* **Verilen metin**
▼
Başbakan 60 milyon rüşvet vermiş. Doğruysa vahim değilse daha başka
türlü vahim. İpe sapa gelmez sözler iddianameye girmiş. Davayla
ilgisi olmayan insanların telefon konuşmaları davaya girmiş.
KIZ VERİLMEYECEK KİŞİYE İKTİDAR TESLİM
EDİLİYOR
''Dişli'nin genel başkan yardımcılığı görevinden istifa etmesinin
nedeni, yolsuzluk olduğu içindir. Yolsuzluk varsa bunun gereği
genel başkan yardımcılığından uzaklaştırmak mıdır? Vatandaş
yolsuzluk yaptığı zaman mahkemeye gidiyor, cezaevine giriyor. Genel
başkan yardımcısı yolsuzluk yaptığı zaman görevinden istifa edip
durumu halletmeye çalışıyor. Türkiye bunu kabul edebilir mi?
▲
* **Veri listesi**
▼
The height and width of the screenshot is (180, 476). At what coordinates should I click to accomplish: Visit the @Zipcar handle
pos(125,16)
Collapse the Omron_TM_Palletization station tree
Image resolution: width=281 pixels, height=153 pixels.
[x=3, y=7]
▲
* **Görev tanımı**
Verilen metnin "Başbakan 60 milyon" ile "konuşmaları davaya girmiş." arasındaki bölümünü, iki uç da dahil olmak üzere, "telefon konuşmaları" yerine "yazışmaları" koyarak düzenleyin ve yeniden yazın. Satırların bu çalışmayla hiçbir ilgisi yoktur.

* **Görevin sonucu**
Başbakan 60 milyon rüşvet vermiş. Doğruysa vahim değilse daha başka
türlü vahim. İpe sapa gelmez sözler iddianameye girmiş. Davayla
ilgisi olmayan insanların yazışmaları davaya girmiş.